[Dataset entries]
[Start of section]
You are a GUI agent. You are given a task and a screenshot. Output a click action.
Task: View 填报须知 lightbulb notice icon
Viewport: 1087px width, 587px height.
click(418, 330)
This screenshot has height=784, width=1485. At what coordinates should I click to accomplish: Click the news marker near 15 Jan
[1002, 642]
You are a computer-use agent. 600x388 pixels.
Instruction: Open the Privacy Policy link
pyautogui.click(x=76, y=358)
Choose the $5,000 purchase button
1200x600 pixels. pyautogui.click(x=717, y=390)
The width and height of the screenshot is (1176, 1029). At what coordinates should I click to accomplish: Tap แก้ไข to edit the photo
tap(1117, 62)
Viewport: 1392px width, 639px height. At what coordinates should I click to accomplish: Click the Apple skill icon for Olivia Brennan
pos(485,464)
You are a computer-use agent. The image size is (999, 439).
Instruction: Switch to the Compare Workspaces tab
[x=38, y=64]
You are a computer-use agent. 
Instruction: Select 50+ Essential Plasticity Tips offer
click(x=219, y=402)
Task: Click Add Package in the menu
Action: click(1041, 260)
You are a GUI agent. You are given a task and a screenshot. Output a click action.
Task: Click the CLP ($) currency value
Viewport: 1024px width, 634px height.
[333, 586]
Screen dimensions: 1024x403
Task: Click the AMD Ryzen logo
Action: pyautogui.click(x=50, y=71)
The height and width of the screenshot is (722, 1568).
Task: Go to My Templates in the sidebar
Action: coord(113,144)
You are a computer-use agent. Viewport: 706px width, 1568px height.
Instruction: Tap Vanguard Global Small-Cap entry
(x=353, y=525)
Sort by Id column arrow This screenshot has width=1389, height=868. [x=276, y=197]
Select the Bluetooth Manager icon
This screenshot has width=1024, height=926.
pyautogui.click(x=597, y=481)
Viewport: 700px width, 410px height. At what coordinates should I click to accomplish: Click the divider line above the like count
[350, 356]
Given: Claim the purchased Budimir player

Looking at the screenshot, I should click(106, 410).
[End of section]
> Task: Every record needs to be reproduced exactly, with none skipped.

> Result of this task:
You are a GUI agent. You are given a task and a screenshot. Output a click action.
Task: View 填报须知 lightbulb notice icon
Viewport: 1087px width, 587px height.
click(418, 330)
This screenshot has height=784, width=1485. At what coordinates should I click to accomplish: Click the news marker near 15 Jan
[1002, 642]
You are a computer-use agent. 600x388 pixels.
Instruction: Open the Privacy Policy link
pyautogui.click(x=76, y=358)
Choose the $5,000 purchase button
1200x600 pixels. pyautogui.click(x=717, y=390)
The width and height of the screenshot is (1176, 1029). At what coordinates should I click to accomplish: Tap แก้ไข to edit the photo
tap(1117, 62)
Viewport: 1392px width, 639px height. At what coordinates should I click to accomplish: Click the Apple skill icon for Olivia Brennan
pos(485,464)
You are a computer-use agent. The image size is (999, 439).
Instruction: Switch to the Compare Workspaces tab
[x=38, y=64]
You are a computer-use agent. 
Instruction: Select 50+ Essential Plasticity Tips offer
click(x=219, y=402)
Task: Click Add Package in the menu
Action: click(1041, 260)
You are a GUI agent. You are given a task and a screenshot. Output a click action.
Task: Click the CLP ($) currency value
Viewport: 1024px width, 634px height.
[333, 586]
Screen dimensions: 1024x403
Task: Click the AMD Ryzen logo
Action: pyautogui.click(x=50, y=71)
The height and width of the screenshot is (722, 1568).
Task: Go to My Templates in the sidebar
Action: coord(113,144)
You are a computer-use agent. Viewport: 706px width, 1568px height.
Instruction: Tap Vanguard Global Small-Cap entry
(x=353, y=525)
Sort by Id column arrow This screenshot has width=1389, height=868. [x=276, y=197]
Select the Bluetooth Manager icon
This screenshot has width=1024, height=926.
pyautogui.click(x=597, y=481)
Viewport: 700px width, 410px height. At what coordinates should I click to accomplish: Click the divider line above the like count
[350, 356]
Given: Claim the purchased Budimir player

Looking at the screenshot, I should click(106, 410).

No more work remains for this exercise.